- **TASK OBJECTIVE**
Rewrite everything from the line containing "Print the document" down to the end of the records, substituting "details" for "metadata" and leaving all else unchanged.

Records from a pointing dataset
────────────────────

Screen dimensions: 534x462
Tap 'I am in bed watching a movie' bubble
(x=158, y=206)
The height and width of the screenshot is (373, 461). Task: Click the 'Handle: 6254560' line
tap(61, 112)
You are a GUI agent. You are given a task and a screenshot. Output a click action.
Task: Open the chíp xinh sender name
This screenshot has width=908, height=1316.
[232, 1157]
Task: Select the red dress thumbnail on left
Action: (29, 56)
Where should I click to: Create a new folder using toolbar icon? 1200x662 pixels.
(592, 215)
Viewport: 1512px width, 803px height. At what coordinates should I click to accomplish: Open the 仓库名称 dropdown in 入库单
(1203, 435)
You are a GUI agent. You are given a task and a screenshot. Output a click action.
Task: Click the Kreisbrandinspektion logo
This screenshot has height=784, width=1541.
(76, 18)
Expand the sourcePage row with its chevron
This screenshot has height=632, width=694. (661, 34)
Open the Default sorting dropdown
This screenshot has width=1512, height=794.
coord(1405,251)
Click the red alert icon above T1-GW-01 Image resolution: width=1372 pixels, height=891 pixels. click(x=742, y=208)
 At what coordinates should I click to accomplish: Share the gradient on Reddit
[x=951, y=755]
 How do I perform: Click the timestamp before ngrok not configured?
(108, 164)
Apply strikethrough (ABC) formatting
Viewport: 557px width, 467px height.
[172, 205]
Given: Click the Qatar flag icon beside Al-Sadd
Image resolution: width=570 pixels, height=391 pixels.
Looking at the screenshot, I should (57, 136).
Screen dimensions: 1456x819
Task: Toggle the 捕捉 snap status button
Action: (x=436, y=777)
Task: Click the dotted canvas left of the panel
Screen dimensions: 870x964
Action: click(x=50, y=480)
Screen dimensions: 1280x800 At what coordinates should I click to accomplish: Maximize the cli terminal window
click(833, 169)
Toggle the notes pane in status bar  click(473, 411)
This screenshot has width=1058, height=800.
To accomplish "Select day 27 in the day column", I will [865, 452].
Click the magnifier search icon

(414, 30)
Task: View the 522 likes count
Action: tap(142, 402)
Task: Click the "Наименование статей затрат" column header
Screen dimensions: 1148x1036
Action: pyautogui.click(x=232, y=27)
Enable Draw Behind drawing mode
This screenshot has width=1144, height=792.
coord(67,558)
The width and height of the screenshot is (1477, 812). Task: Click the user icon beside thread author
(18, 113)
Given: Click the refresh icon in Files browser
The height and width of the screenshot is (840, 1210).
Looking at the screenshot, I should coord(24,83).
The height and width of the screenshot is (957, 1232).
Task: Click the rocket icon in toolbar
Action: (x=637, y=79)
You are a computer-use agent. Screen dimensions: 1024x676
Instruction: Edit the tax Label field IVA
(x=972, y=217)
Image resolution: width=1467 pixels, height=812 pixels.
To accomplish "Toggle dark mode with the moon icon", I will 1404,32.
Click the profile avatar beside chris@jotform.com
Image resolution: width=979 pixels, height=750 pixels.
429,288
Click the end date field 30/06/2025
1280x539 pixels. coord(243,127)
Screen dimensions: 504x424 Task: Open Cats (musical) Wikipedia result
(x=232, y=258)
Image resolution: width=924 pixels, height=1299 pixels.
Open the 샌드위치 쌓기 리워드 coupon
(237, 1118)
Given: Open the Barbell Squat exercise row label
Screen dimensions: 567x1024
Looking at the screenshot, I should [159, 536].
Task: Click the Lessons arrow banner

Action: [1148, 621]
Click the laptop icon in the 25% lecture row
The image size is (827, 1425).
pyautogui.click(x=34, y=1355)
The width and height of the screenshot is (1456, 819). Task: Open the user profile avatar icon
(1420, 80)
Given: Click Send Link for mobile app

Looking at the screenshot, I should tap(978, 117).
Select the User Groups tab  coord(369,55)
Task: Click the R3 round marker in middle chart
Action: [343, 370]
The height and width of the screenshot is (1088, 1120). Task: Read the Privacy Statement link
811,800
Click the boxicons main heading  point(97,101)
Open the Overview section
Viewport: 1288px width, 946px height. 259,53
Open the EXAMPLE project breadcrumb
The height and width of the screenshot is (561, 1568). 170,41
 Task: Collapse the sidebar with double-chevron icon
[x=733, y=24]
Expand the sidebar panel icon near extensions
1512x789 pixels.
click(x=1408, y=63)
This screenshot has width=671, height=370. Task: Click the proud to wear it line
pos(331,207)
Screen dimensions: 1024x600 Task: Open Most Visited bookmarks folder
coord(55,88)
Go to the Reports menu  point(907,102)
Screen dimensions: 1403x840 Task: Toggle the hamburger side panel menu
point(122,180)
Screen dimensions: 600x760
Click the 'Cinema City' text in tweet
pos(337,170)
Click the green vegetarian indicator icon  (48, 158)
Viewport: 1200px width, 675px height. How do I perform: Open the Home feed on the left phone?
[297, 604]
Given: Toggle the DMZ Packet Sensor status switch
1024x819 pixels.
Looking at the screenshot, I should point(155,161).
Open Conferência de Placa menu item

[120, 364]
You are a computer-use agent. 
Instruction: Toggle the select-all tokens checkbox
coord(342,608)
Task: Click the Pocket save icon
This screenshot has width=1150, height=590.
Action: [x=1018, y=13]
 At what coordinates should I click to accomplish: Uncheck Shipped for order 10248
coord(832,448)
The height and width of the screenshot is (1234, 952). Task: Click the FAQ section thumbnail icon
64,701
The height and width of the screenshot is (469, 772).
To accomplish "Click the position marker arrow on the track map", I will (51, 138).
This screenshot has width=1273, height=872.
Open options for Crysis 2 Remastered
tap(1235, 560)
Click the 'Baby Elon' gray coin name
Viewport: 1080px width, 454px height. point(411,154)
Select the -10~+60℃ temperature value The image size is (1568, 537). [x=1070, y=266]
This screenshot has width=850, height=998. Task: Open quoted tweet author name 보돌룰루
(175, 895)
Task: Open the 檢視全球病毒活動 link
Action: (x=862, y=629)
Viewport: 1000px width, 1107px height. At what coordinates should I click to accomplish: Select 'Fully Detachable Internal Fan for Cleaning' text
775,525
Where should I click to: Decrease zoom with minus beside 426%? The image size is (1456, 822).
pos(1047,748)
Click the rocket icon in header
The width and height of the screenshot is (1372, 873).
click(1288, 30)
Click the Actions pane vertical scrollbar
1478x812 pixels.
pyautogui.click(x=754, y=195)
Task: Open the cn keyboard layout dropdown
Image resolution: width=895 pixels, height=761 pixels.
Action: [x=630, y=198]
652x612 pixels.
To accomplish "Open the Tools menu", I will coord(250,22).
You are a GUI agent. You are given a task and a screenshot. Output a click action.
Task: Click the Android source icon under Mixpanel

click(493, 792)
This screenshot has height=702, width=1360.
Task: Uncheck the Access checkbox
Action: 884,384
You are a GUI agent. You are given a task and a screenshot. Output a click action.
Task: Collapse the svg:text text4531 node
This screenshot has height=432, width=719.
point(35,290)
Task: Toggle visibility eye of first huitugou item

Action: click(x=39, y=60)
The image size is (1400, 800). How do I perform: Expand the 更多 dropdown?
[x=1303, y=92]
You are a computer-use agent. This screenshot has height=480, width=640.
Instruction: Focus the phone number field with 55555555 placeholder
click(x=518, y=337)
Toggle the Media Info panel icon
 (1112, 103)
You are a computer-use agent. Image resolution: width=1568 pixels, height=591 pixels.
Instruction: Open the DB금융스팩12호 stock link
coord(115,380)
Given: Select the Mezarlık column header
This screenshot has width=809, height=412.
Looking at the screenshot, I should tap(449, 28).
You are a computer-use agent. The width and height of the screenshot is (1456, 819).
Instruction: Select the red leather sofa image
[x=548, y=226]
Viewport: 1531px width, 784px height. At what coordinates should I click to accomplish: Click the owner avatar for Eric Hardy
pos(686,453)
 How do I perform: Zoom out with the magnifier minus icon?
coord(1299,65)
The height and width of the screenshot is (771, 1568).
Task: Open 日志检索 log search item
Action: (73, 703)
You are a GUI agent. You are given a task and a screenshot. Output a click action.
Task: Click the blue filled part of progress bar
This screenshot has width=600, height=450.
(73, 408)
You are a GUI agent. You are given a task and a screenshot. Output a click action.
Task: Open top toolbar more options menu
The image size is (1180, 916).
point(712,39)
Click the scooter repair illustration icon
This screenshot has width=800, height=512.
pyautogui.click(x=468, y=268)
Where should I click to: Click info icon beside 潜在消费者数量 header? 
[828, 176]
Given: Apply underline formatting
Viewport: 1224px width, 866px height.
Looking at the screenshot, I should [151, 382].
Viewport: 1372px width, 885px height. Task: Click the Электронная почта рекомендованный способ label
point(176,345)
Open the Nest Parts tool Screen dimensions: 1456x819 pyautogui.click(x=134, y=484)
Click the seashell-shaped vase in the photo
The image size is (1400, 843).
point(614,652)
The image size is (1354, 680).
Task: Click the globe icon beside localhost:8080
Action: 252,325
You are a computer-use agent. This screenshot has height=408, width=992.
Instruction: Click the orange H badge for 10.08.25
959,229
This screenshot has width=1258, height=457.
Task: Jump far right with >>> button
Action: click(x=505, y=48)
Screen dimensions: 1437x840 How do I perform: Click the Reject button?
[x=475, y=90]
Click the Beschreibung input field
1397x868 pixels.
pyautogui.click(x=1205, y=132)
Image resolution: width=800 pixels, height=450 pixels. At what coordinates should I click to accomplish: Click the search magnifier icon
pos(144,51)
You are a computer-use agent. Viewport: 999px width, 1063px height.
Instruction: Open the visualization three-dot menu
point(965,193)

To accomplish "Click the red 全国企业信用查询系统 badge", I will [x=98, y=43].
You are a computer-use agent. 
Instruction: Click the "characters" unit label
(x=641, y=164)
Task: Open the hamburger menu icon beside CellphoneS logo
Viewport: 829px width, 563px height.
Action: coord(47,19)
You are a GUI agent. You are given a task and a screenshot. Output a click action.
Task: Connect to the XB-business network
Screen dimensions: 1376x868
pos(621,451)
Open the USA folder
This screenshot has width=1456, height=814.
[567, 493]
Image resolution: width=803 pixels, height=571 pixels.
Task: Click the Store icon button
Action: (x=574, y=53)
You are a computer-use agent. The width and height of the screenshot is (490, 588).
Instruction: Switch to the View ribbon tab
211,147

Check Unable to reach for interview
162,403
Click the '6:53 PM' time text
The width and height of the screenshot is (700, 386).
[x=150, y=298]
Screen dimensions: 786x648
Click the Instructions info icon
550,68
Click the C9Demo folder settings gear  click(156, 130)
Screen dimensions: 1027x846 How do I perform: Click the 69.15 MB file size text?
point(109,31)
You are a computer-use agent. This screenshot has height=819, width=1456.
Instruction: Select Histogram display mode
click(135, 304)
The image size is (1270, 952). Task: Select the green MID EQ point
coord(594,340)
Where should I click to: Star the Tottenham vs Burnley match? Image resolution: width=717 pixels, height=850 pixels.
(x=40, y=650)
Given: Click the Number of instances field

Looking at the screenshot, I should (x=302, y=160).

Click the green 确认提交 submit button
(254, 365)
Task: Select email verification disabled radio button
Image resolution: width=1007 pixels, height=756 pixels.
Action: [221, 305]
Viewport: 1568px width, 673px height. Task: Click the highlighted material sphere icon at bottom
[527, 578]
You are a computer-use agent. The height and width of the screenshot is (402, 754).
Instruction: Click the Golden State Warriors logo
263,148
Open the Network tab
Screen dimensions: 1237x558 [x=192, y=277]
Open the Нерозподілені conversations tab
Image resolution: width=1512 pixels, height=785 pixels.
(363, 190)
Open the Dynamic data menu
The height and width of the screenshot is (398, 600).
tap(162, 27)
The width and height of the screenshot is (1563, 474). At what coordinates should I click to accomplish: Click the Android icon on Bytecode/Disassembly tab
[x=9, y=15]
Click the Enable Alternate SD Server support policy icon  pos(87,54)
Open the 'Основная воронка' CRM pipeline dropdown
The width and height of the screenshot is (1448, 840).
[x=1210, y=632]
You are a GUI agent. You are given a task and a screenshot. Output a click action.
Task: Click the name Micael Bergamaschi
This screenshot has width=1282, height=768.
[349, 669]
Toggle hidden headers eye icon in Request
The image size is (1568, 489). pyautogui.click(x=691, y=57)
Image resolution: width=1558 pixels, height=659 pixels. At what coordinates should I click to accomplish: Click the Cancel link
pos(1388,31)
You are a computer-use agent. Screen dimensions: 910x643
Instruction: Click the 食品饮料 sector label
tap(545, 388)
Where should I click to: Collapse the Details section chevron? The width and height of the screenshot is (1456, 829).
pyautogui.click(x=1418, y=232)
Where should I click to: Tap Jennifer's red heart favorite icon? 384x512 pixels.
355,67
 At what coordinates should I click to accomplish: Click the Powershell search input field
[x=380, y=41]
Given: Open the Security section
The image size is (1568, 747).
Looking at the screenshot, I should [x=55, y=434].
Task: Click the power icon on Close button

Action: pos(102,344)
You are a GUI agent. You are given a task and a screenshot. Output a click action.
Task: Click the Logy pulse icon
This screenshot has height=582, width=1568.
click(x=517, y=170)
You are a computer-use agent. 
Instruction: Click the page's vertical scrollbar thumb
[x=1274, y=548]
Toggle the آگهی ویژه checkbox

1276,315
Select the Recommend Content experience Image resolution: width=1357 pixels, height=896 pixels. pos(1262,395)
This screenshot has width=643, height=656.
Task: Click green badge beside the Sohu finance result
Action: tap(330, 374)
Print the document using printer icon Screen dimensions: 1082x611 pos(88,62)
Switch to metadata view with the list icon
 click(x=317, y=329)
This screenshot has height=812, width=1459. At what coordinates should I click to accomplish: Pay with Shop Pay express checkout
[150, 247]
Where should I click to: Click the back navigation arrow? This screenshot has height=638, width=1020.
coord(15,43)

────────────────────

- **EXERCISE RESULT**
Print the document using printer icon Screen dimensions: 1082x611 pos(88,62)
Switch to details view with the list icon
 click(x=317, y=329)
This screenshot has height=812, width=1459. At what coordinates should I click to accomplish: Pay with Shop Pay express checkout
[150, 247]
Where should I click to: Click the back navigation arrow? This screenshot has height=638, width=1020.
coord(15,43)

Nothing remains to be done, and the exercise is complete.